I suspect that as clinicians and anyone working in healing practices, we are going to hear about and see people who have endured great pain more often.  I want to offer some tips to my fellow therapists and anyone working with others in their healing journey.

I also suspect that we may be seeing more people who have sexually mistreated others.  As the call-to-action for increased vulnerability and the decrease in toxic masculinity shifts, we may be hearing from people about how they have taken advantage or violated others.

First, BELIEVE PEOPLE when they say they’ve been sexually mistreated or when they’ve sexually mistreated others.  It is not our job to decide what happened.  Offer your open ears to give them space to explore their experience.

Secondly, reflect on and work through your own feelings, experiences, and thoughts about sexual abuse and the disclosures that are popping up constantly.  If you feel that you cannot truly support your clients because of your own trauma, experiences, thoughts, and feelings regarding sexual abuse, despite supervision, consultation, and your own therapy, I highly recommend referring a client to a therapist who specializes in trauma.  It is absolutely okay if you aren’t the best fit for a client who has experienced sexual maltreatement but it is not okay to keep trying to support them when you aren’t actively doing your own self-reflection.  KNOW WHAT YOUR LIMITS ARE AND HOW YOU ARE ABLE TO HELP.  This is not only in the best interest of our clients but also for our own self care.

Third, remember that sexual trauma can happen to women by men, men by women, women by women, and men by men.  While more women are survivors of sexual abuse by men, there are still many men and women who are hurt by same or different genders.

Fourth, BE PATIENT.  For many, it is feeling pretty risky to disclose sexual trauma.  Respect your client’s pacing and timing as they uncover their experience.  We probably wouldn’t completely expose a really deep wound for a while because environmental threats could effect the healing process.  We would slowly uncover the bandages, gradually making the bandages more transparent.  Our clients get to decide their timing; we get to sit with them in that timing.  Asking a ton of questions or expecting them to talk about it all the time may be or feel impossible!  With trauma, there aren’t always words right away.  Maybe not for a really long time.  For some people, it may take a while to digest and process their experiences before they have words for it.  For other people, they may need to share every detail of their experience with you in order to better process their experience and integrate it into their story.  THERE IS NO RIGHT OR WRONG WAY.

While I do not condone sexual abuse at all, for those of us who work with people who have sexually harassed or assaulted other people, I think it’s super important that we keep shame out of the therapeutic equation.  Just as we would with survivors, offering space to people who have done hurtful things so that they can explore and be honest about their behaviors and feelings is crucial for change to happen on a collective level.  

Winter solstice is the shortest day and longest night of the entire year.  For many people throughout time, this day has represented the birth or rebirth of the sun, longer periods of darkness, and a time to let go of the old.
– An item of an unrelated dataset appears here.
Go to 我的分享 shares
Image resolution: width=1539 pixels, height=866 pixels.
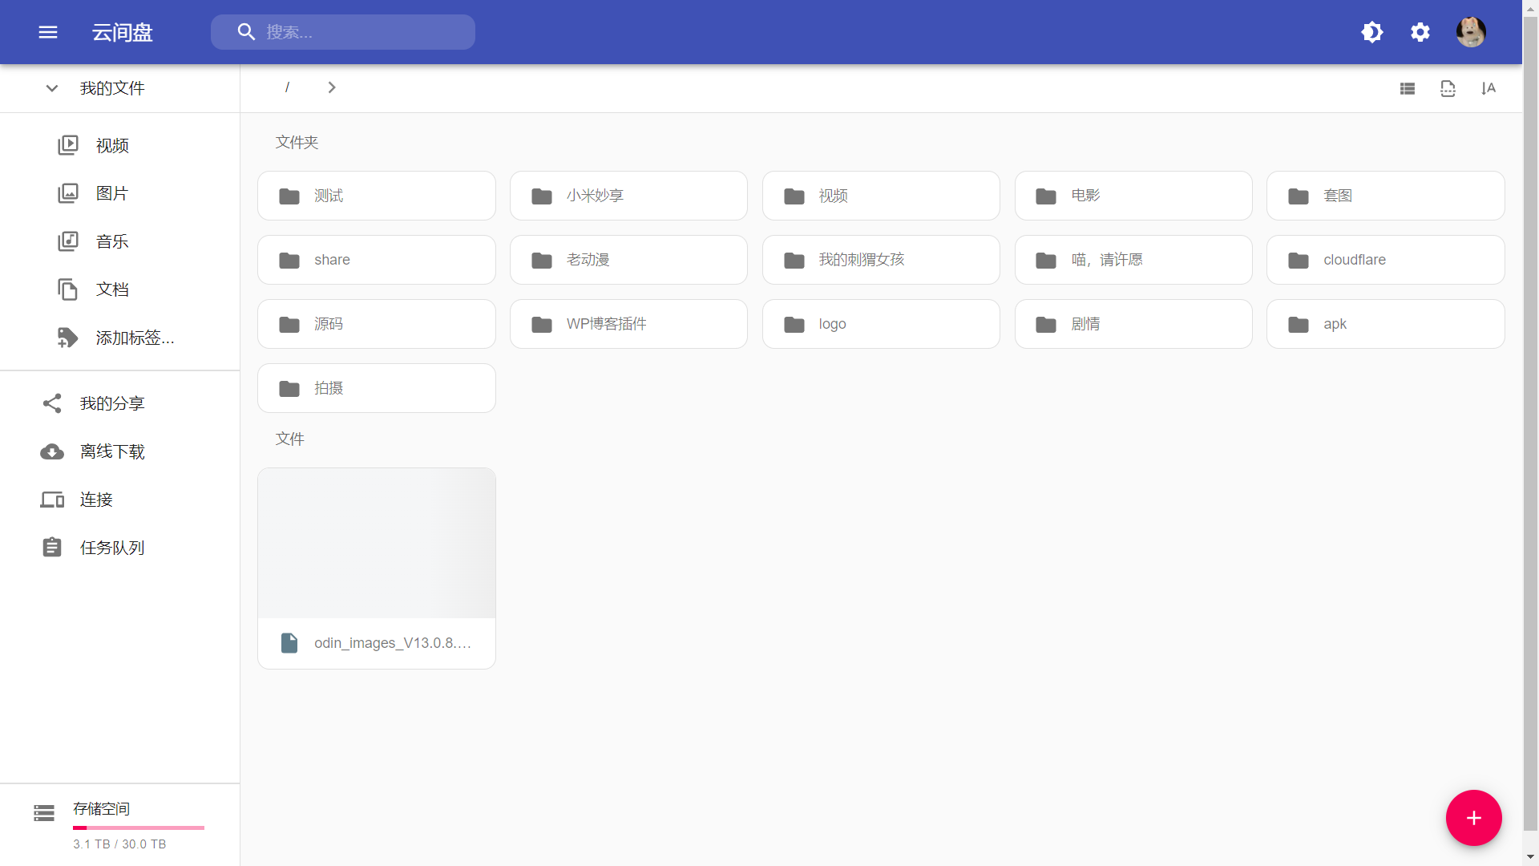112,403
In some cultures, it has been a time for destruction, instinctual nature, and closer connection to spirit.  It is a time of retreat from the cold outer world and return to light and warm the home within.  It is a time to begin planting seeds for the next season of growth.
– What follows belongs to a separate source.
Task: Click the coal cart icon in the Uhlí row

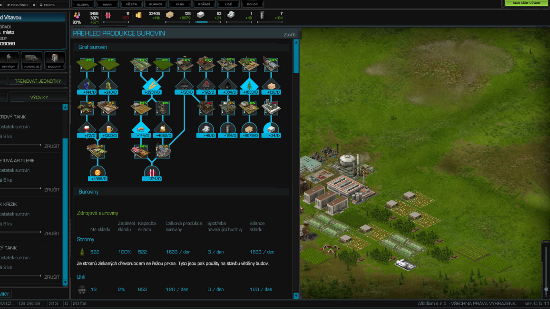Action: tap(83, 289)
Our personal lives fall into this cyclical nature of shedding, death, and darkness to prepare us for more growth and light, just as our societal nature is doing.  Perhaps there are parts of our individual Selves that are dying and shedding (old habits, old relationships, old ways of being).  Perhaps there are parts of the larger group that are dying in Western culture (traditional roles, patriarchy, toxic masculinity, the damsel in distress).  These darker times can feel really frightening and can bring on a ton of uncertainty because it means losing what we know (even if it’s not most helpful to our growth), but it is my belief that it’s only making room for something new to take up space.
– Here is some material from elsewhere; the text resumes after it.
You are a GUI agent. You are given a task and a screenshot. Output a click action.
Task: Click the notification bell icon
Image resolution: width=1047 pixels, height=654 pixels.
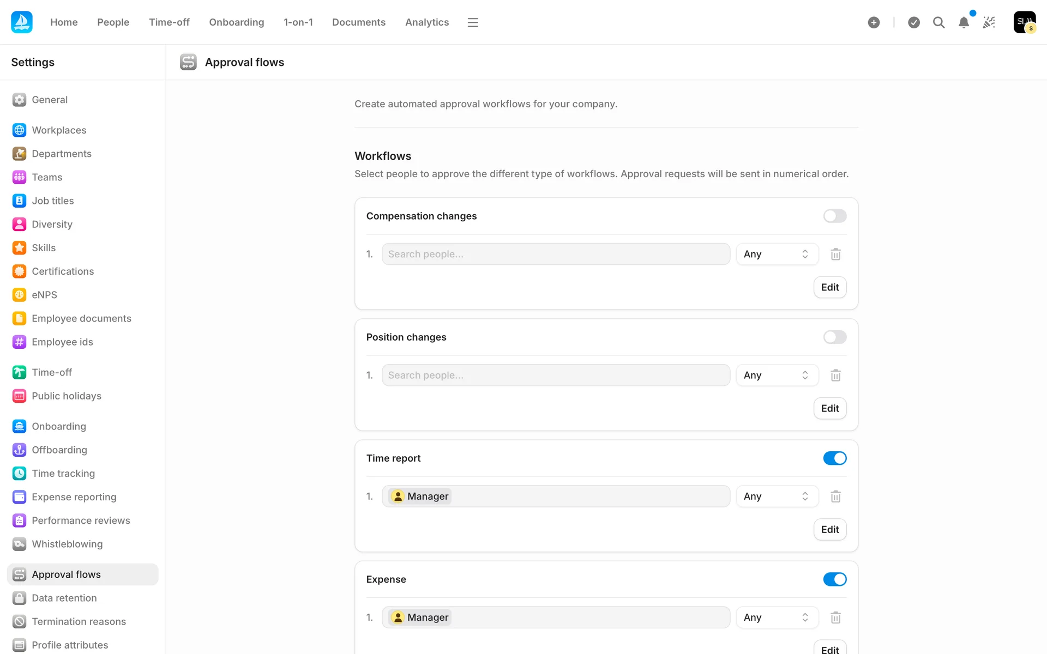964,22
My colleagues Brenda and Sam recently released a podcast episode called, “Why Can’t Men Keep It in Their Pants?”  They address the current news on sexual allegations and abuse, but they explore the issue on a much deeper level.  I invite you to listen as they, like many of us, try to make meaning of what’s going on. 

http://www.gesellpsychotherapy.com/the-dont-go-there-podcast

If it feels right, find some time today, the longest day of darkness of the year, to bring some warmth and light inwardly.  Build an internal fire.  Plant seeds on paper for what’s to come in the new year.  Reflect on which parts of you need some paying attention to and which parts of you have been really well taken care of this year.